A total of 12,416 new leprosy cases were detected between April and December 2013 — 1,379 cases per month. However, in the 12-month period from April 2012 to March 2013, 18,715 new cases were reported — a total of 1,560 cases per month.

While health authorities claimed the fall was the result of an effective leprosy eradication programme, experts did not share the view. “The State is in a hurry to report the elimination of the disease, thus ignoring many genuine cases,” said Sheetal Amte of Anandwan, a centre for leprosy patients founded by Magsaysay award winner Baba Amte.

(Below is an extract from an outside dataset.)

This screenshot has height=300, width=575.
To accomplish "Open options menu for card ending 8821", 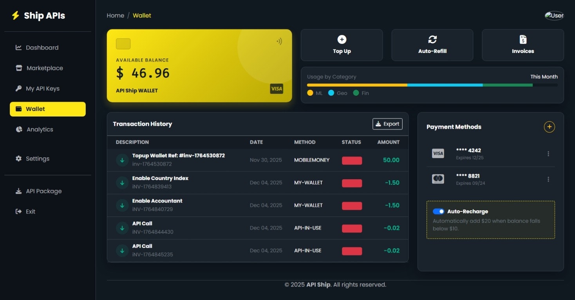I will pyautogui.click(x=548, y=179).
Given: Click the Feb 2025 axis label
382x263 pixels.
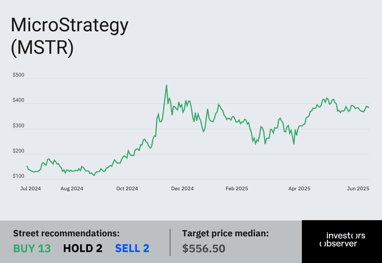Looking at the screenshot, I should pos(237,189).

In 2007, the State declared it had eradicated leprosy as the numbers were within the WHO standard of disease elimination. The figures remained within the standard till 2012, despite a rise in new cases. That year, however, the numbers surpassed the WHO standard. Experts claim under-reporting by authorities to maintain the WHO standard led to the decline.

According to WHO standards, there should be only 1 case of the disease per 10,000 people in a country for it to be declared eradicated.

In 2012, the prevalence of leprosy rose from 0.93 to 1.07 per 10,000 people. In 2013, it jumped to 1.09. However, health officials, who have denied allegations of under-reporting, claimed that going by current figures the prevalence was expected to dip to 1.01.

“The fall in leprosy numbers is good news. We have put in a lot of effort to maximise reporting and treatment. We will gradually see a decline,” said Manohar Pawar, joint director of the State health department’s leprosy programme.

Incidentally, the officials rely on cases reported by people to assess the prevalence of the disease. They said door-to-door leprosy surveys were scrapped due to shortage of manpower. In 2007, health workers in the leprosy programme were integrated into the health department, leaving no dedicated staff for leprosy detection and treatment. Officials admit that this strategy may have influenced the numbers.

“Given the stigma attached to the disease, people still hesitate to come forward and report it. We are now relying on community participation to draw up figures,” said Mr. Pawar.